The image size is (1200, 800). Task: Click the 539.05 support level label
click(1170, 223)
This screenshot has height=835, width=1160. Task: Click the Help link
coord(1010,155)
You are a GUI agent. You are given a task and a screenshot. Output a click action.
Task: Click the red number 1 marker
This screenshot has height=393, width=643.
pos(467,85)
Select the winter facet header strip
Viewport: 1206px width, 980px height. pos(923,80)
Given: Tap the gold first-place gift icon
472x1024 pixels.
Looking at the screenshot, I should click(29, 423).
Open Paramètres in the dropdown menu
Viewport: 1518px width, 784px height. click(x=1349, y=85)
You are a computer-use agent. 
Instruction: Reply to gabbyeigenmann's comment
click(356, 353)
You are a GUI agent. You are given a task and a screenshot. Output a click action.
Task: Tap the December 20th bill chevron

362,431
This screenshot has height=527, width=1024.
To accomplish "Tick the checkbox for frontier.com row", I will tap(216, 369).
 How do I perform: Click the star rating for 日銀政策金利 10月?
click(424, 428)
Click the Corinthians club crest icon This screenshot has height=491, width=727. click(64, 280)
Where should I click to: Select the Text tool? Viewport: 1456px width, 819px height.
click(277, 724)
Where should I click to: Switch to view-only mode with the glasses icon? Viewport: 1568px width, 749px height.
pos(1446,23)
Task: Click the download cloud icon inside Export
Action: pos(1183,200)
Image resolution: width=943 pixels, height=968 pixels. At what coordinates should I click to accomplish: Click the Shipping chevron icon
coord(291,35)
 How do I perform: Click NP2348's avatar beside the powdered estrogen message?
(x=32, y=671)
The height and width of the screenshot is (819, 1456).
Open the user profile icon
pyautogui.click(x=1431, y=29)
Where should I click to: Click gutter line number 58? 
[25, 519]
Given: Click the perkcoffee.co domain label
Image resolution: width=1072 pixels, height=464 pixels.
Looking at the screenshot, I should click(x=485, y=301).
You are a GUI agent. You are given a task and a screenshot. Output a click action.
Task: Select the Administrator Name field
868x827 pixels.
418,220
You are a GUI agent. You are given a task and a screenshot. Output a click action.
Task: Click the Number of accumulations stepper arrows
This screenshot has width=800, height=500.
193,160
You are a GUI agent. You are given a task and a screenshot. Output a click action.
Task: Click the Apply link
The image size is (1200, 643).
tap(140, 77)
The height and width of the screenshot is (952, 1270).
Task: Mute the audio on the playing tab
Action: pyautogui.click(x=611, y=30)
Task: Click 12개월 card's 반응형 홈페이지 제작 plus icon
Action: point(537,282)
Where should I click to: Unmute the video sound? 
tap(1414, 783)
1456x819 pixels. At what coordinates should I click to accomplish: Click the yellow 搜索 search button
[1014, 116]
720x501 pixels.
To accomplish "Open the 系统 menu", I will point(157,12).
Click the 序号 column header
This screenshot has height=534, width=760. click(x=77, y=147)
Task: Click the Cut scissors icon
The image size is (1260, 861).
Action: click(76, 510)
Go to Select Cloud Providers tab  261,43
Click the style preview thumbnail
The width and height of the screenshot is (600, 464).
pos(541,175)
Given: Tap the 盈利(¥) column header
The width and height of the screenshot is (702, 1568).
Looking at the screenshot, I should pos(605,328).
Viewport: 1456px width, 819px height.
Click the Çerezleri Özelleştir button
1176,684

┄┄┄┄┄┄

--- TASK STATEMENT ---
Copy out the listing above line for line, keeping every character unchanged.

--- EXERCISE SOLUTION ---
The image size is (1200, 800). Task: Click the 539.05 support level label
click(1170, 223)
This screenshot has height=835, width=1160. Task: Click the Help link
coord(1010,155)
You are a GUI agent. You are given a task and a screenshot. Output a click action.
Task: Click the red number 1 marker
This screenshot has height=393, width=643.
pos(467,85)
Select the winter facet header strip
Viewport: 1206px width, 980px height. pos(923,80)
Given: Tap the gold first-place gift icon
472x1024 pixels.
Looking at the screenshot, I should click(29, 423).
Open Paramètres in the dropdown menu
Viewport: 1518px width, 784px height. click(x=1349, y=85)
You are a computer-use agent. 
Instruction: Reply to gabbyeigenmann's comment
click(356, 353)
You are a GUI agent. You are given a task and a screenshot. Output a click action.
Task: Tap the December 20th bill chevron

362,431
This screenshot has height=527, width=1024.
To accomplish "Tick the checkbox for frontier.com row", I will tap(216, 369).
 How do I perform: Click the star rating for 日銀政策金利 10月?
click(424, 428)
Click the Corinthians club crest icon This screenshot has height=491, width=727. click(64, 280)
Where should I click to: Select the Text tool? Viewport: 1456px width, 819px height.
click(277, 724)
Where should I click to: Switch to view-only mode with the glasses icon? Viewport: 1568px width, 749px height.
pos(1446,23)
Task: Click the download cloud icon inside Export
Action: pos(1183,200)
Image resolution: width=943 pixels, height=968 pixels. At what coordinates should I click to accomplish: Click the Shipping chevron icon
coord(291,35)
 How do I perform: Click NP2348's avatar beside the powdered estrogen message?
(x=32, y=671)
The height and width of the screenshot is (819, 1456).
Open the user profile icon
pyautogui.click(x=1431, y=29)
Where should I click to: Click gutter line number 58? 
[25, 519]
Given: Click the perkcoffee.co domain label
Image resolution: width=1072 pixels, height=464 pixels.
Looking at the screenshot, I should click(x=485, y=301).
You are a GUI agent. You are given a task and a screenshot. Output a click action.
Task: Select the Administrator Name field
868x827 pixels.
418,220
You are a GUI agent. You are given a task and a screenshot. Output a click action.
Task: Click the Number of accumulations stepper arrows
This screenshot has width=800, height=500.
193,160
You are a GUI agent. You are given a task and a screenshot. Output a click action.
Task: Click the Apply link
The image size is (1200, 643).
tap(140, 77)
The height and width of the screenshot is (952, 1270).
Task: Mute the audio on the playing tab
Action: pyautogui.click(x=611, y=30)
Task: Click 12개월 card's 반응형 홈페이지 제작 plus icon
Action: point(537,282)
Where should I click to: Unmute the video sound? 
tap(1414, 783)
1456x819 pixels. At what coordinates should I click to accomplish: Click the yellow 搜索 search button
[1014, 116]
720x501 pixels.
To accomplish "Open the 系统 menu", I will point(157,12).
Click the 序号 column header
This screenshot has height=534, width=760. click(x=77, y=147)
Task: Click the Cut scissors icon
The image size is (1260, 861).
Action: click(76, 510)
Go to Select Cloud Providers tab  261,43
Click the style preview thumbnail
The width and height of the screenshot is (600, 464).
pos(541,175)
Given: Tap the 盈利(¥) column header
The width and height of the screenshot is (702, 1568).
Looking at the screenshot, I should pos(605,328).
Viewport: 1456px width, 819px height.
Click the Çerezleri Özelleştir button
1176,684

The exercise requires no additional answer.